With fifteen seconds remaining in Sunday's Super Bowl match-up between the Arizona Cardinals and the Pittsburgh Steelers, Cardinals' quarterback Kurt Warner dropped back in the pocket looking for an open receiver in the hope of pulling out a last-second comeback. With his receivers covered deep and no time to throw short, Warner danced in and out of trouble in the pocket, running precious time off of the game clock. Then, with five seconds remaining, the Steelers dealt what would be the final blow to Arizona's improbable championship run, stripping the ball from Warner.
The Steelers recovered the subsequent fumble and hurried their offense out onto the field to run the final five seconds off of the game clock, thereby securing their sixth Super Bowl title, this time under a second-year head coach. Peeling back the thinnest of layers to this game, the manifestations of this game seemed all too fitting for Vikings' fans.
The most glaring connection for Vikings' fans to this game was the way in which the game ended. Despite what clearly appeared to be a "tuck" pass by Warner, the officials on the field ruled that Warner fumbled the Cardinals' final offensive play of the season. That would be fine--and consistent with the officials' suspect officiating at points throughout the game--but for the fact that the replay officials declined to review the play. That's inexplicable. And that's precisely the type of treatment that Vikings' fans would have expected for the Purple at such a moment.
Horrible replay decision aside, Vikings' fans had other reasons wistfully to watch this year's Super Bowl. Not lost on even the most casual of Vikings' fans is the fact that this Super Bowl pitted two second-year coaches against one another, one representing a franchise that never before had even made it to the Super Bowl and had barely even made the playoffs in its history, the other arriving in Pittsburgh after a season as Minnesota's defensive coordinator. All of which makes the continuing monologue out of Winter Park about having to "grow with the system over time" seem like the Vikings might just be following the conservative path to nowhere.
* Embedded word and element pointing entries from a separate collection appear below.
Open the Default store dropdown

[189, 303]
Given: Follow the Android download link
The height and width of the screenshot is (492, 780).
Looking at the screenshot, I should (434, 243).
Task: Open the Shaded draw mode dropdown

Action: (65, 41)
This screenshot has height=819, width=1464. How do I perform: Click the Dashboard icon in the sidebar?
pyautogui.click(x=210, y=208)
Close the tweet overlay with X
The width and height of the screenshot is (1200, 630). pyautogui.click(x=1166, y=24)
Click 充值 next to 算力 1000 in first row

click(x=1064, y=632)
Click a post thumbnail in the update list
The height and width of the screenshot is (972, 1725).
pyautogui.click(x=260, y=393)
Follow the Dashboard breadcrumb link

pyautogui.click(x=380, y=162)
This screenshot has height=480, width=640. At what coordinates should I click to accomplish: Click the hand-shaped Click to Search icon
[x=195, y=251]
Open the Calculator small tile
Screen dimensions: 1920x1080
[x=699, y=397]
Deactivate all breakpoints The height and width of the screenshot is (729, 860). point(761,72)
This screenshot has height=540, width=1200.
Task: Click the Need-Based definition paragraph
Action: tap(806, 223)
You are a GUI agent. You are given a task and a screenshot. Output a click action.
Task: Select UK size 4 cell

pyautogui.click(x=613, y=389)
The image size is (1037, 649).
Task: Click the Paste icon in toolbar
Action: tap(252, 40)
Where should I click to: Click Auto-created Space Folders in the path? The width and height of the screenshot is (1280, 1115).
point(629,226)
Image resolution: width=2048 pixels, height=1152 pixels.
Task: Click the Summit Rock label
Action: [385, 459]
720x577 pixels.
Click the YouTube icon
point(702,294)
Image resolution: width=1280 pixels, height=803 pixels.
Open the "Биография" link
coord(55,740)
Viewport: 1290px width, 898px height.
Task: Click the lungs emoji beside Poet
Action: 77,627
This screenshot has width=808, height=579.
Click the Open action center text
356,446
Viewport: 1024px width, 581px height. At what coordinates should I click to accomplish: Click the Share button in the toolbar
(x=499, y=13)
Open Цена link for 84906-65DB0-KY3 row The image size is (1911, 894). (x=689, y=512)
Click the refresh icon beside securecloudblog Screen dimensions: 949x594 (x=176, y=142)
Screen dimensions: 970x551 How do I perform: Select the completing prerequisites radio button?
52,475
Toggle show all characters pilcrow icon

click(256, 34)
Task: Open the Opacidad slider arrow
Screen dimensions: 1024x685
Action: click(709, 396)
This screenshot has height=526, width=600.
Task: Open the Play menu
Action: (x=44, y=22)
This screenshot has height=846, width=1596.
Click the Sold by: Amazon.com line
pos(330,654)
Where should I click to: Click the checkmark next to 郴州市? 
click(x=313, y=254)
Contrary to what was on display in Minnesota in 2008, both the Cardinals and the Steelers showed why the systems they employ made a Super Bowl run possible for each team this year. Flailing like fish out of water near the end of the season, the Cardinals abruptly altered course, finding a defense that previously had not existed, and challenging opponents to stop their vaunted passing game.
In Minnesota, the Vikings routinely trot out the best running back duo in the NFL, along with a top five defense. That, Vikings' head coach Brad Childress is wont to say, is the recipe for success in the NFL. Unfortunately, it was not the recipe for success in Minnesota.
The Cardinals, meanwhile, showed that, despite neither of these luxuries, it is possible to succeed in the NFL. And, in so doing, they further demonstrated the canard that NFL teams cannot immediately succeed under new regimes.
At the end of the regular season, the Cardinals had arguably the worst rushing attack in the NFL and one of the worst defenses. That head coach Ken Whisenhunt was able to rectify the defensive problems speaks volumes of his ability to adapt. And, while the Cardinals' running game was mediocre at best in the playoffs--awful in the Super Bowl--the Cardinals still were able to exploit a strong Pittsburgh defense known for its ability to put pressure on the quarterback.
Mike Tomlin, too, showed his ability to adapt, relying less on a running game that seemed to have no traction in the Super Bowl and more on the arm of Ben Roethlisberger. The move paid obvious dividends as the Steelers won on the strength of their passing game.
The lesson, of course, is that teams can dramatically adapt in season and even in game. That the Vikings, under Childress have not been able to do either with any degree of success, absolutely calls into question the modus operandi of the Vikings' head coach. While the same can be said of numerous other NFL head coaches, most of those head coaches did not have the luxury of orchestrating the Vikings' defense or running game in 2008. Their faults, therefore, are slightly more excusable. For the Vikings, the question is not, then, necessarily who they will add in the off-season, but whether they can ever add enough pieces to win it all in spite of Childress.
What ought to be encouraging to Vikings' fans, however, is that the lesson is now front and center for all to see. No longer will the tired line calling for patience and time for the system to develop and take shape be acceptable. No longer will excuses by condoned. While this message might be arriving two or three years too late for most Vikings' fans, at least there is no longer any skirting the reality. If Childress cannot put the pieces together next year, surely there can be no more tomorrows for his stint in Minnesota.